How boo.com got booed

Boo.com was a European company founded in 1998 and operating out of a London head office founded by three Swedish entrepreneurs: Ernst Malmsten, Kajsa Leander and Patrik Hedelin. Malmsten and Leander had previous business experience in publishing where they created an online bookstore, bokus.com, which in 1997 became the world’s third largest book e-retailer (according to Investor’s Week, 26th May 2000) behind Amazon and Barnes & Noble. They became millionaires when they sold the company in 1998.

Then came boo.com.

The owners of boo.com wanted to develop an easy to use experience which re-created the offline shopping experience as far as possible. Boo.com wanted to become the world’s first online global sports retail site. The name of the company (according to Malmsten) originated from filmstar ‘Bo Derek’, best known for her role in the movie ‘10’. The domain name ‘bo.com’ was unavailable, but adding an ‘o’, they managed to procure the domain boo.com for $2,500 from a domain name dealer.
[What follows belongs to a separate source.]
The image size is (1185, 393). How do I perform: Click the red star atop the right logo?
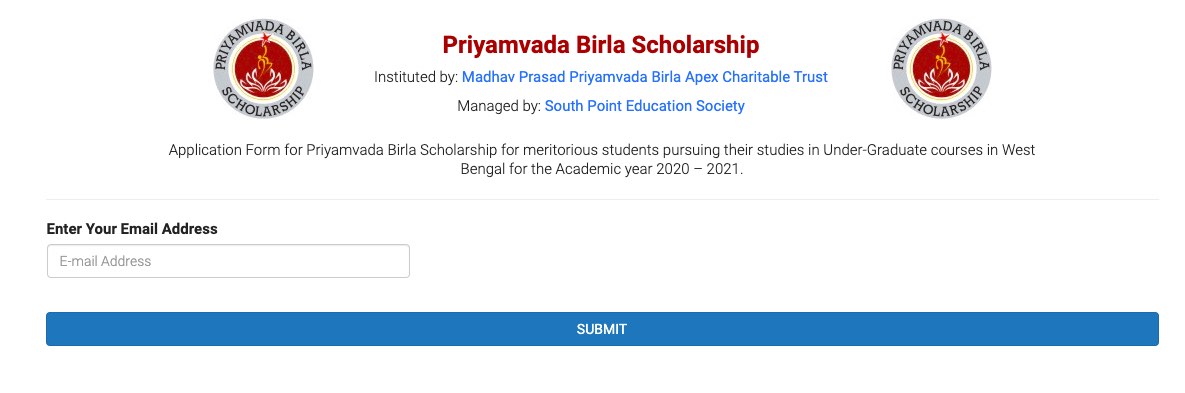point(941,39)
Boo.com was to target mostly ‘young, well-off and fashion-conscious’ 18 to 24 year olds. Boo marketed itself as a premium sports, urban street wear and fashion retailer, stocking quality products for the fashion conscious young individual. However, with premium products came expensive charges. The market for youth clothing was viewed as large: according to New Media Age (1999) and projections from retail analysts such as Verdict. An initial round of funding included investments from the JP Morgan, LMVH Investment and Benetton amounting to a total of around $125 million.

To make things as close to reality as possible, the virtual salesperson, Miss Boo, would great online visitors and guide them through the site, giving helpful tips and advice. When selecting products, visitors could drag them on to models, zoom in, and rotate them in 3D. The technology to achieve this was built from scratch. With all visual gimmicks and stylish add-ons, boo.com promised 8 second waiting time for the website to load.

Immediately before the launch, management team met with Larry Lenihan from Pequot Capital. The boo.com team provided revenue forecasts but were unable to answer questions about potential of the business such as “What kind of conversion rate are you aiming for? What’s your customer acquisition cost? And what’s your payback time on customer acquisition cost?” When these figures were obtained, the analyst found them to be ‘far fetched’ and reputedly ended the meeting with the words, “I’m not interested. Sorry for my bluntness, but I think you’re going to be out of business by Christmas.”

Boo.com officially launched on 3rd November, 1999, after a six-months delay. The homepage was featuring Miss Boo, as planned, but the user experience of the website turned out to be disasterous: slow site browsing, poor navigation and irritating technology.

ZDNet created a report of their experience of using the Boo.com. They describe an example search for product information, which took five user actions, including escaping past annoying animated graphics, to reach the desired location. “With products zooming all around the page, customers practically have to play target practice in order select the product they want” (ZDNet, 29th November 1999). The FT reported that one customer had been advised by Boo to “limit the amount of transactions they made, to three per twenty minutes” (Financial Times, 4th November 1999). There were also other problems. Studies sponsored by KPMG, Hewlett-Packard and VNU Publications (Computing, 30th November 2000) show the three main reasons for web purchases in the European market (UK, France, Germany) as “Ease/Convenience”, “Better Prices” and ‘Speed of Process’. Boo.com seemingly failed on all three dimensions.

A quick glimpse inside boo.com reveals some of most fundamental underlying problems, which were to affect and become critical in the post-launch period (as they did). These included unrealistic revenue projections, ambitions to immediately start globally, excessive employment benefits in pre-launch period and luxurious spending.

Few months after the launch, sales results were disappointing in some regions with US sales accounting for 20% compared to the planned 40%. The management team felt that further investment was required to grow the business from a presence in 18 countries and 22 brands in November to 31 countries and 40 brands the following spring.

The end of boo.com came on May 18th 2000, when investor funds could not be raised to meet the increasing marketing, technology and wage bills (and projected expenses for business expansion). In May 2007, Boo.com re-launched as an online travel community and review site under new ownership by Web Reservations International (WRI), unrelated to the original Boo.